An advanced persistent threat (APT) refer to complex, sophisticated and stealthy techniques of using software, hardware or social engineering tools to continuously monitor and extract data from targets such as organizations and/or nations for business or political motives. They typically start with seemingly benign activities that do not trigger any warning, as was the case with the Stuxnet and Aurora. Because a great deal of effort and resources usually go into carrying out APT attacks, hackers typically target high-value targets, such as nation-states and large corporations, with the ultimate goal of stealing information over a long period of time.

 

The threat posed by APTs have turned out to be a major concern not just for IT Firms, but also for industrial establishments, governments,  and military organizations. APTs have the capabilities to stop business operations and cause physical damage to plants and equipment. This is a serious threat to Industrial Control Systems common in critical infrastructures such as pipelines, refineries, electrical grids or nuclear plants.

 

The recent well known attacks in this domain includes the Stuxnet, which was targeted on destroying Iran’s nuclear plans and Aurora,
which was aimed at stealing Googles Intellectual property documents.  In the past, attackers reportedly but not officially identified as from China, were able to extract information on US military and intelligence personnel applying for security clearances from Office of Personnel Management databases, and the threat was not detected before the records of as many as 18 million people were breached.

 

 

“At the very least, APTs can be used by adversaries to gather tremendous amounts of information,” said retired Col. Cedric Leighton, a former deputy director of training for the National Security Agency (NSA). “Much of that information can be operationally sensitive, and once it’s properly analyzed and correlated it can be used to mount a network attack on a critical network or it can just sit there undetected and provide the military’s playbook directly to an adversary,” he explained. “APTs can do the work of a thousand spies and they can do it far more efficiently than human agents can.”

 

 

This type of breach is difficult to detect and expose, particularly in large, complex networks made up of many entry points.
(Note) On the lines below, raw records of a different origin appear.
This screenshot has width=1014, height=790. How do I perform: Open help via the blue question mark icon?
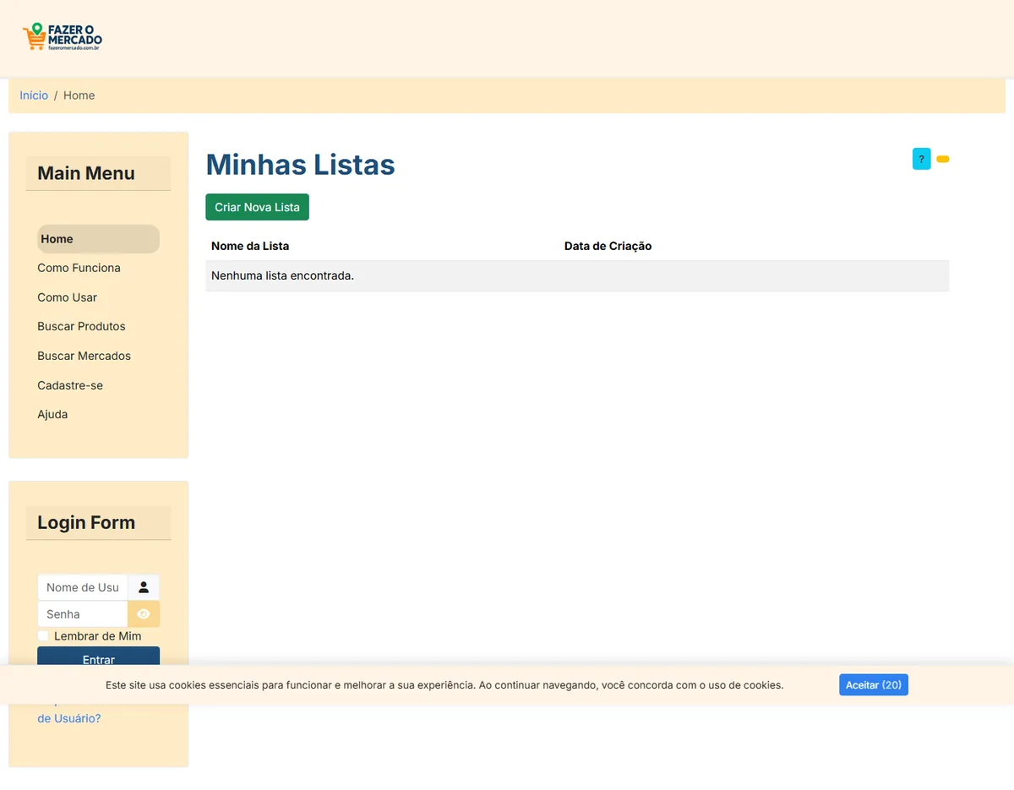click(x=921, y=159)
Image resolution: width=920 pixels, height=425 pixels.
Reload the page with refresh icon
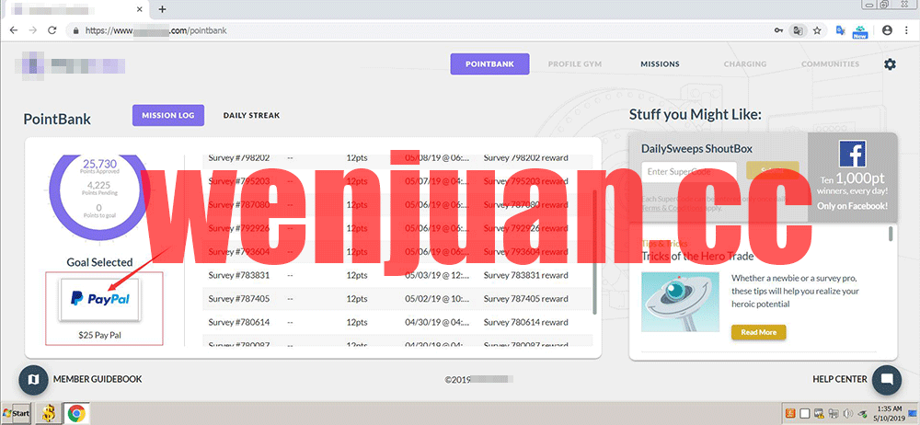pyautogui.click(x=52, y=30)
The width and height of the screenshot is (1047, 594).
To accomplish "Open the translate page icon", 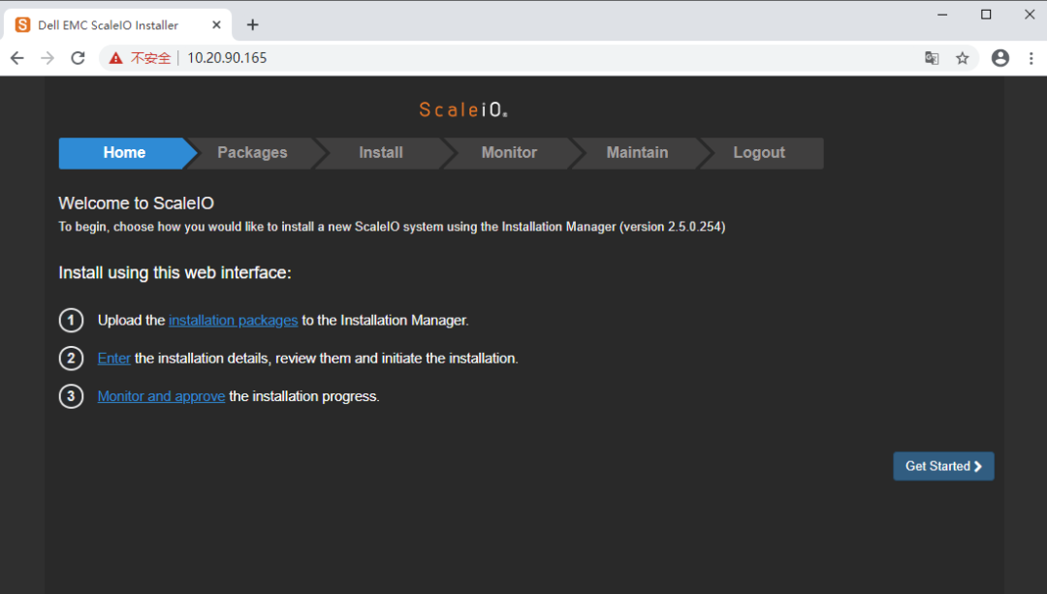I will coord(932,58).
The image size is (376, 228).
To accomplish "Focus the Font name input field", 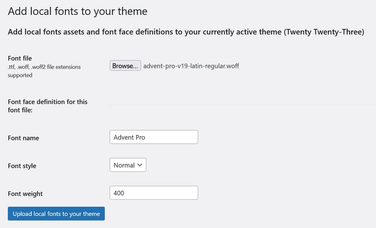I will coord(154,137).
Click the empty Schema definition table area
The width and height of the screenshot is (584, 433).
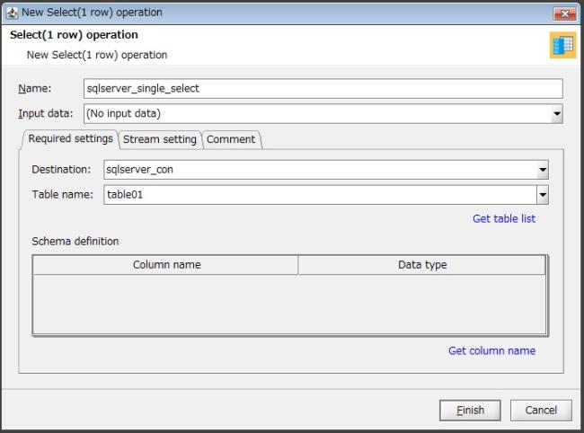click(x=288, y=304)
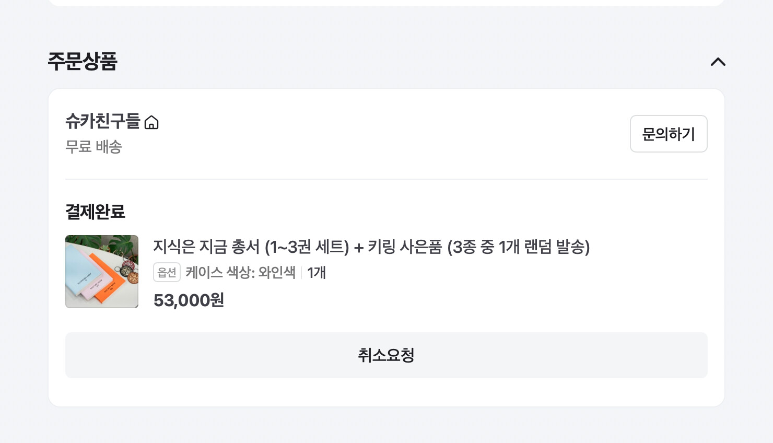Visit the 슈카친구들 store name
This screenshot has height=443, width=773.
click(103, 121)
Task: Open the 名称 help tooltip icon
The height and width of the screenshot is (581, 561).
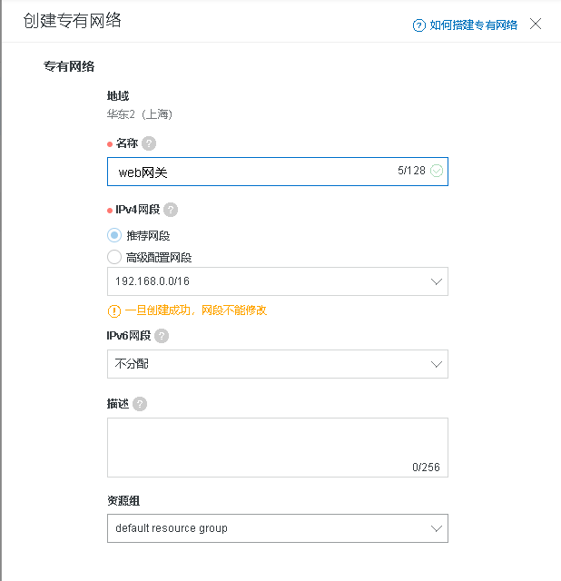Action: tap(149, 143)
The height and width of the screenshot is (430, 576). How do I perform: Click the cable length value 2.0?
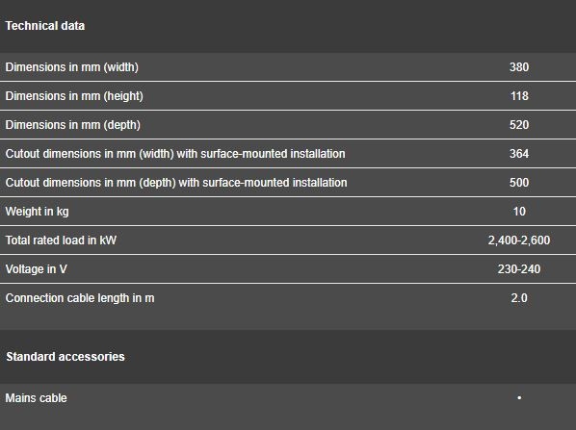519,298
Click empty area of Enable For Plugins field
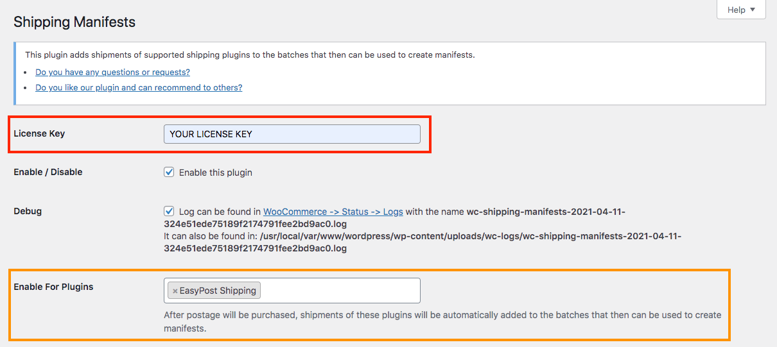 (x=340, y=291)
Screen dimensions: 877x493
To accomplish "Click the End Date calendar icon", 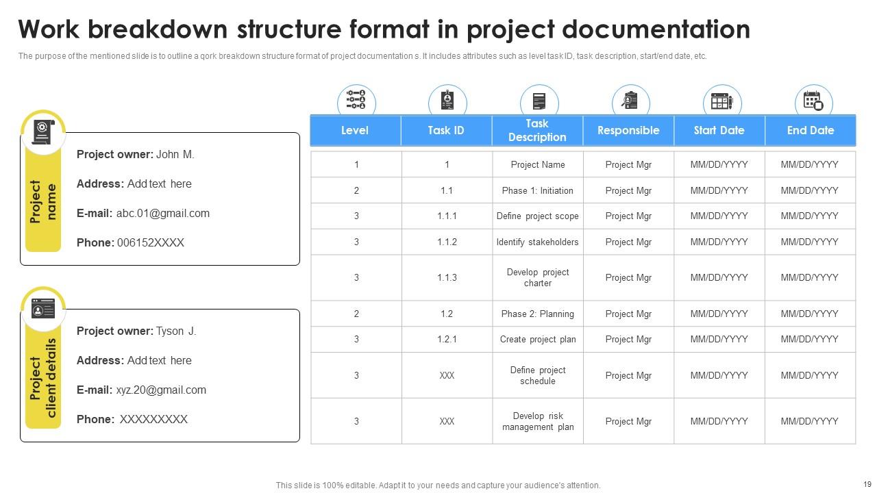I will tap(813, 101).
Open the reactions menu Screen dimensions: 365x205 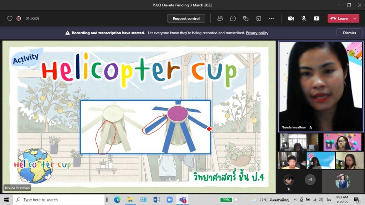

There are hundreds of millions of malware variations, which make it extremely challenging to protect organizations from APT. “Most breaches are not discovered for months, said David Hamilton, Guardtime Federal’s president. “We believe we can cut that time by enhancing the integrity of data storage, logging and other aspects of network operations.” David Archer, Galois’ research lead for cryptography and multiparty computation, is also skeptical about the DoD’s current ability to detect and root out APTs. “Today, I would say the detection of APTs is largely sort of accidental,” he said.